Notre première contribution concerne la proposition d’une approche hybride pour la sélection de gènes dans
le cadre de la classification de différents types de tumeurs (reconnaissance tissu sain/tissu cancéreux ou
distinction entre différents types de cancers). Cette approche est basée sur la combinaison de l’algorithme
MRMR (redondance minimal-pertinence maximale) et d’une recherche génétique utilisant un classifieur SVM
(Support Vector Machine) pour l’évaluation de la pertinence des sous-ensembles candidats. Les performances
de notre approche ont été évaluées sur 5 jeux de données publiques du domaine de l’oncologie.
Notre deuxième contribution porte sur une nouvelle approche de sélection des caractéristiques pour la
reconnaissance faciale. Au début, la transformée en DCT (Discret Cosine Transform) est appliquée pour
convertir l'image en domaine fréquentiel, ensuite une première réduction de la dimensionnalité est opérée par
le rejet des composant à haute fréquence. Enfin, un nouveau critère appelé PMI (Ponderated Mutual
Information) est utilisé pour sélectionner les coefficients les plus pertinents et moins redondants à partir des
coefficients DCT. L’évaluation des performances de l’approche proposée, en particulier le critère PMI, a été
effectuée sur une base d’images constituée d’un mélange de deux bases publiques ORL et YALE.
Les différentes expérimentations que nous avons menées montrent de très bonnes performances des
approches proposées, surtout pour la sélection des gènes.
Mots-clés : Sélection de variables, Classification supervisée, Puces à ADN, Information mutuelle,
Algorithmes génétiques, Reconnaissance faciale, Transformé en cosinus discret.
ii Abstract
The problem of feature selection for classification is generally arises when the number of features is large.
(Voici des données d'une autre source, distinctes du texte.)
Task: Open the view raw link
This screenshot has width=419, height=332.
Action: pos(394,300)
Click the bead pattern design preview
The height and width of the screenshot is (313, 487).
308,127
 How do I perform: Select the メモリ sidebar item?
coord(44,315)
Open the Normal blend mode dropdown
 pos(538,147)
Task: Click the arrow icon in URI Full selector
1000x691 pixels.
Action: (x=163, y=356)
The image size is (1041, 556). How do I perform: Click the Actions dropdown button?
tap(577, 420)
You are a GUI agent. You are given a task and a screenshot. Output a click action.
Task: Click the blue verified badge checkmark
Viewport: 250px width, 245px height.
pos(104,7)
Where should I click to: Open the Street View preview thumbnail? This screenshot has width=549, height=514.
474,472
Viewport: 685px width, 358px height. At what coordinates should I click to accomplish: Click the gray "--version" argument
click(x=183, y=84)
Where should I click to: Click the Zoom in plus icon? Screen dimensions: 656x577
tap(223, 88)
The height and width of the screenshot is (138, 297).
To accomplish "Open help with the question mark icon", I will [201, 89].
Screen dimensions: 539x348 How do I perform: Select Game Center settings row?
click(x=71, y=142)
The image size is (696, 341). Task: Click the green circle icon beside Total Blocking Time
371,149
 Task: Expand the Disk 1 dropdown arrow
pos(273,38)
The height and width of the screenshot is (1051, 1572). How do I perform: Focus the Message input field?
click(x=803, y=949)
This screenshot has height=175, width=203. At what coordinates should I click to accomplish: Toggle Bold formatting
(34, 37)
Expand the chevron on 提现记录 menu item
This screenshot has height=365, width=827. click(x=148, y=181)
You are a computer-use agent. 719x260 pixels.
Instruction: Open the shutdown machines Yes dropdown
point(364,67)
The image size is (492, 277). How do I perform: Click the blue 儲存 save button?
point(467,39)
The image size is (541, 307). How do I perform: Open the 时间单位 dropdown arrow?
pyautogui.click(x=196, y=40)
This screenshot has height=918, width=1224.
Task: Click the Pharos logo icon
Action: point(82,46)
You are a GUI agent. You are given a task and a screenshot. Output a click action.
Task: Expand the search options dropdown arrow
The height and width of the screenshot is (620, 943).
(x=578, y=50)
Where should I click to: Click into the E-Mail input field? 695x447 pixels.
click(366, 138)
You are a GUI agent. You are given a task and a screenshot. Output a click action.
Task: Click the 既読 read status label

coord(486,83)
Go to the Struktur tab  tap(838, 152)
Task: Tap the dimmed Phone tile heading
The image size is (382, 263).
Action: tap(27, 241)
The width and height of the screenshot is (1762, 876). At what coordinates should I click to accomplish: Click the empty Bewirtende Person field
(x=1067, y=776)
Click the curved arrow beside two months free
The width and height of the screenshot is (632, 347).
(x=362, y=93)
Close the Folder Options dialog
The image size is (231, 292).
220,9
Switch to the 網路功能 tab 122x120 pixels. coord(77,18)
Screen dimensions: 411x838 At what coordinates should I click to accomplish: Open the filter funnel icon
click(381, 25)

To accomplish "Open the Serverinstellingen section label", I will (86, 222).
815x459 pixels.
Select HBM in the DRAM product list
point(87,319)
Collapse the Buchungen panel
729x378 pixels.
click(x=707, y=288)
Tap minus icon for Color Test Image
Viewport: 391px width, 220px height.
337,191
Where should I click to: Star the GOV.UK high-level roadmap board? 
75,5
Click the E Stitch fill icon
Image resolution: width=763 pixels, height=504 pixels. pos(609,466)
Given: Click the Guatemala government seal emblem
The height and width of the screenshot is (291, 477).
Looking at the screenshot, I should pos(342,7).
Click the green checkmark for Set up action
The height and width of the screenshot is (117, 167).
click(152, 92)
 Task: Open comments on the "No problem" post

Needs have changed significantly in recent years with the handling of a large number of features in areas such
as genetic data or image processing. However if we must treat the data described by many features, the
classical methods of analysis, learning or data mining may be ineffective or may lead to imprecise results. In
this thesis, we propose innovative methods to reduce the size of initial data and to select relevant sets of
features for supervised classification.
Our first contribution concerns the proposal of a hybrid approach for gene selection in classification of
different tumor types (recognition of healthy/cancer tissue or distinguish between different types of cancers).
This approach is based on the combination of the MRMR algorithm (Minimum Redundancy-Maximum
Relevance) and genetic research using SVM (Support Vector Machine) to evaluate the relevance of candidate
subsets. The proposed method was tested for tumor classification on five open datasets.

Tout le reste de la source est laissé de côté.